I think I have often just "gone with the flow" when it comes to changes. Not allowed myself to be sad, to mourn, to find a way to move on but still treasure what is valuable about those memories.

But that long drive, fifty minutes within my juttering, hanging in there car, has got to go. I will miss the solitude, the time to think, the time to unwind. I will miss the long phone conversatiosn with Kelly and my father (don't worry--they won't end, just won't be so frequent). I will miss hearing new songs on a regular basis on the radio and being enveloped in a book on CD. I will miss the changing geography--the snow piling up in certain places, the Buddhist temple, the farms, the statue of the man in swimming trunks. (I'll include pictures of these last two soon... I have some, but I'm wondering if I can't do better!)

And of course, all of these things, I can see whenever I want, but this is a regular pattern of daily life.

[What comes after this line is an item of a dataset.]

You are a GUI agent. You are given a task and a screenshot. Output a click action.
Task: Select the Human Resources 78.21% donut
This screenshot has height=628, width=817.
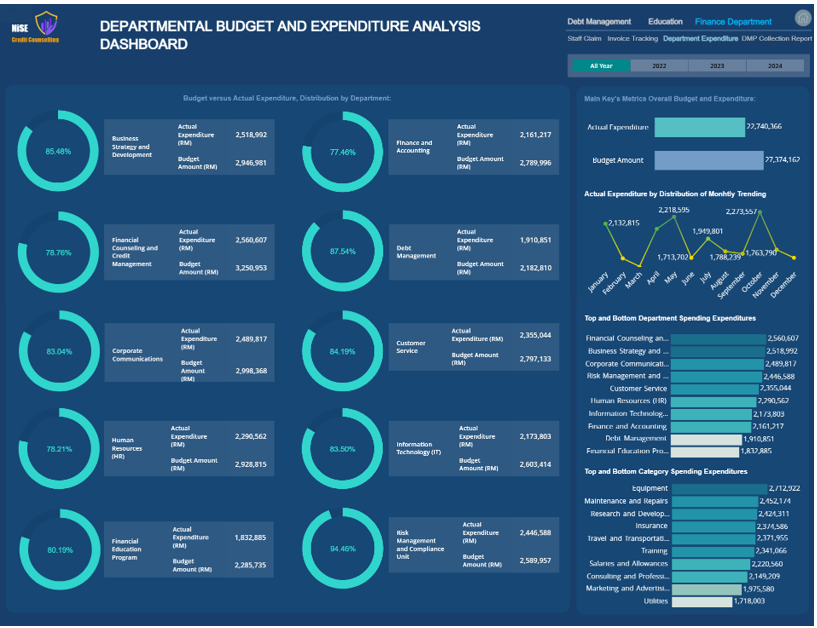[58, 449]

When I was growing up in Chattanooga, my father would drive my sister and I to school every morning. We had routine. We would say hello to Philip D Glass each morning, the cut out figure on a water storage tank. We would sing, "Derriere l'ecole est la maison du chats" (pardon my poor French here since I am e-x-h-a-u-s-t-e-d during this "Hell Week" and have been out of French practice for centuries--feel free to correct me, though when I was eight with my father who doesn't really speak much either, we were probably wrong then too, so this is for accuracy) and I can even remember the melody and could not say that phrase without singing it in my pitch imperfect voice.